[The problem]
Copy the lines of the entries exactly, from the opening one to the one holding "The height and width of the screenshot is (769, 1568).", and leave out everything after.

[Source information]
::::

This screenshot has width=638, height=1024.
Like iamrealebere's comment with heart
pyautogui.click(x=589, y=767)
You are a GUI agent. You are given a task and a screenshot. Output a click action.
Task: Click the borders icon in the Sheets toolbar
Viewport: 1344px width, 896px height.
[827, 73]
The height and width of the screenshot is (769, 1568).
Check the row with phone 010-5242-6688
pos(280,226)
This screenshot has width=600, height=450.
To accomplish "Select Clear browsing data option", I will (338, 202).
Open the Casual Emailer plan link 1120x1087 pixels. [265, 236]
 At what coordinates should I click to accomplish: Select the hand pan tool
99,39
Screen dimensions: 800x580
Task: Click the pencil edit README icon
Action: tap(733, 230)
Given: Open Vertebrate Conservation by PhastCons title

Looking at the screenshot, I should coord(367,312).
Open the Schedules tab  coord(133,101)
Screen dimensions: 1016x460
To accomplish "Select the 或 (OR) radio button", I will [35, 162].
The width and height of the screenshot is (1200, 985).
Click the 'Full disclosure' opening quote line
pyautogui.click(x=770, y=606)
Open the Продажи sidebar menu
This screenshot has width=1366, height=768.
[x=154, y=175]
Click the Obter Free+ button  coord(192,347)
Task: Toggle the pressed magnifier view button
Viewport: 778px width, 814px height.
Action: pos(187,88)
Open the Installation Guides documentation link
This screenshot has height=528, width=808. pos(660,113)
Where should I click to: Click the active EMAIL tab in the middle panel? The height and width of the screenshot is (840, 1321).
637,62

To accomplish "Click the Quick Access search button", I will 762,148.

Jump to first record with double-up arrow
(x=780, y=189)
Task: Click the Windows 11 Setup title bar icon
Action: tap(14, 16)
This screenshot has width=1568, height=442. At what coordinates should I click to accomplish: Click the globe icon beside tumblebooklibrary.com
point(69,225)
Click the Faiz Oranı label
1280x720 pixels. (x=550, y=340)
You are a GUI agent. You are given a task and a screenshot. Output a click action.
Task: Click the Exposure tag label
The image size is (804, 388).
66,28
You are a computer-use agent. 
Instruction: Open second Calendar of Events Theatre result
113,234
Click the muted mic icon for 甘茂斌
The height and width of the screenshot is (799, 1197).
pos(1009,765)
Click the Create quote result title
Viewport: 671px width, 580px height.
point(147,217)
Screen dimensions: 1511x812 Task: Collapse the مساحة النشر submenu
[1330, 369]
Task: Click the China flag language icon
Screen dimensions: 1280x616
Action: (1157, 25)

::::

[Task response]
This screenshot has width=638, height=1024.
Like iamrealebere's comment with heart
pyautogui.click(x=589, y=767)
You are a GUI agent. You are given a task and a screenshot. Output a click action.
Task: Click the borders icon in the Sheets toolbar
Viewport: 1344px width, 896px height.
[827, 73]
The height and width of the screenshot is (769, 1568).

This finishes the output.